As the public sphere witnesses contending narratives of the #EndSARS revolt and what it has triggered in Nigeria in the past three weeks, the Civil Society Legislative Advocacy Centre (CISLAC) has put its foot down against those calling on the international community to impose sanctions on Nigeria. The NGO said in a statement in Abuja that such a move would bring untold hardship on ordinary Nigerians, thereby compounding the economic woes bedeviling the country. It has, therefore, dismissed the call as symptomatic of shortsightedness and totally unpatriotic.
CISLAC’s statement is coming in the heat of linguistic contestation over the #EndSARS protest and as Nigeria picks up the pieces from days of rage across the country. Many who have intervened have shifted emphasis to how hoodlums hijacked the original protest. But all such voices have been silent on how there came to be so much of hoodlums in the society, hoodlums with the capacity to identify and systematically raid storehouses of food items they know to belong to one level of government or the other.
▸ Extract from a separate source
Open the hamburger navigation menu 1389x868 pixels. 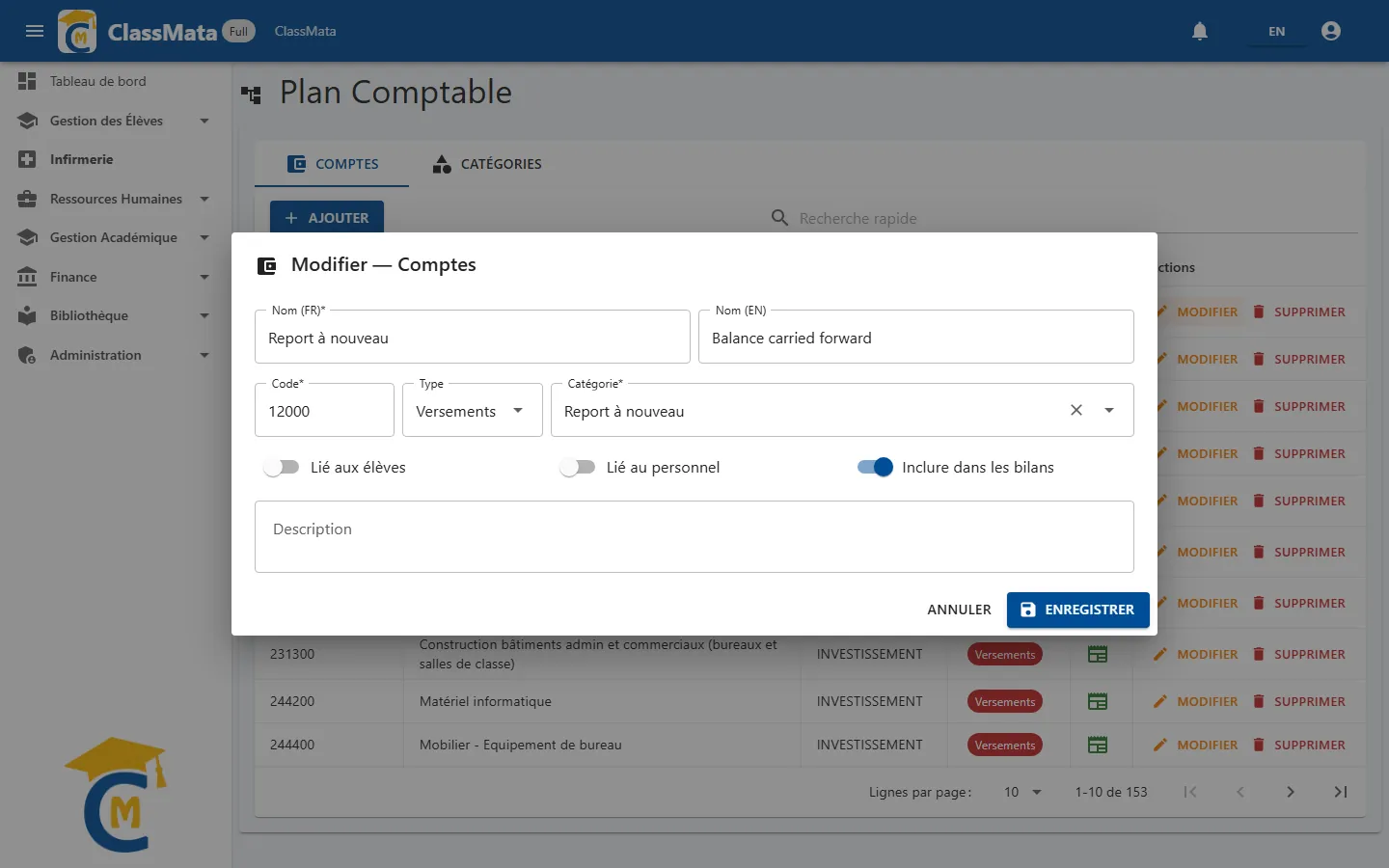point(35,31)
The military high command in particular is putting the protest to a destabilisation agenda which it says it would not tolerate. Without going further to explain the condition of possibility for destabilisation, such a standpoint risks being labeled a mere securitising practice by which high state officials can designate anything as a threat to a referent object – the Nigerian State in this case. In other words, it is not whether the state is actually threatened or not threatened by some people who might have a destabilizing intent but about subject positioning the Other. What scholars of securitisation warn against is the Ostrich aspect in that governmentality.
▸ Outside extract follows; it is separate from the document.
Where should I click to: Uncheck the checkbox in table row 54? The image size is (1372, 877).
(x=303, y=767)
Although CISLAC is categorically against sanctions, it finds it no less scandalous that materials donated by well-meaning Nigerian businesspersons, corporate entities, development partners and others actors under the Coalition Against COVID-19 (CACOVID) were left inexplicably undistributed by the federal, state and local governments, to the point that some of the items have expired or were rotting away. It is even angrier with the Nigerian Governors Forum (NGF) which it credits with making “spurious, baseless and unjustifiable statement” to the effect that the palliatives discovered in some states were mischievous stories by the populace. “This condemnable act is a clear abuse of entrusted power”, said CISLAC in the statement signed by Auwal Musa Rafsanjani, the Executive Director who is insisting that the both the National Assembly and anti-corruption agencies must investigate why the palliatives were not distributed in a timely and transparent manner to the target, vulnerable groups.
Additionally, the NGO is asking government at all levels to include community and religious leaders, genuine civil society organisations and representatives from the media in future disbursement of palliatives to ensure transparency in the process, pointing out how the raiding of government and private property and emptying of the palliatives is due to lack of transparency around the essential goods meant to alleviate the hardship faced during the lockdown period April-June, 2020 but which were left undistributed for whatever reasons.
The statement commiserates with families of all victims of the fluid situation that developed, especially innocent security personnel who lost their lives and, in some cases, properties during the protest and in the aftermath of the protest. It concludes by requesting that the government and security actors ensure security of citizens by respecting the rights of genuine protesters while arresting miscreants who are bent on theft and vandalism.